Léo Purguette : À la fin de votre ouvrage, vous évoquez votre préoccupation pour le « jour d’après », de quoi s’agit-il ?
Ça me traumatise beaucoup. Je me dis, bon, Jean-Luc Mélenchon, Clémentine Autain ou François Ruffin, gagnent en 2027 – je ne choisis pas. Comment on s’assure que ce ne soit pas une réédition de ce qui s’est passé en Grèce avec Syriza ou en France avec Mitterrand, Jospin, Hollande. Il faut, quand on arrive au pouvoir, réussir à changer suffisamment la vie des gens, à s’affronter suffisamment au capital, pour qu’on soit dans un processus révolutionnaire.
Bonjour M. le député. Pourquoi vouloir une liste unique aux européennes alors qu’on est sur un scrutin proportionnel et que c’est le sujet où la gauche est le plus tranchée, comme on l’a vu au référendum sur le traité constitutionnel européen ?

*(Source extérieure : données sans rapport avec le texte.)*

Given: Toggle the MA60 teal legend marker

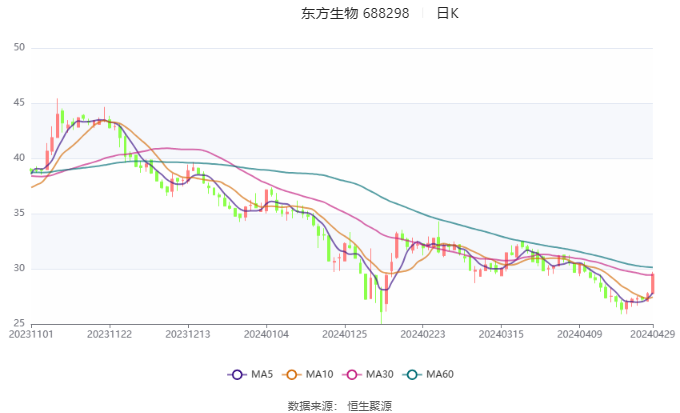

Je pense que c’est peut-être la seule fois où la liste unique aux européennes se justifie politiquement. Pourquoi ? D’abord parce qu’on a absolument besoin de traquer la résignation actuelle. Les électeurs de gauche sont résignés, ils croient qu’on ne peut pas gagner. Pour leur donner l’idée qu’on peut gagner, il faut absolument qu’on construise un récit d’ici 2027, où la gauche et les écologistes sont en tête et sont l’alternative à Macron. Si on a une liste unique à ces européennes, on se retrouvera probablement en tête, c’est ce que disent certains instituts de sondages, c’est un pari à faire. La deuxième raison, c’est que si on doit gouverner tous ensemble en 2027, il va falloir qu’on arrive à résoudre les contradictions qu’on avait sur le TCE. Donc dire qu’on n’est pas d’accord sur l’Europe, mais qu’on est capable de gouverner ensemble en 2027, ça me laisse rêveur.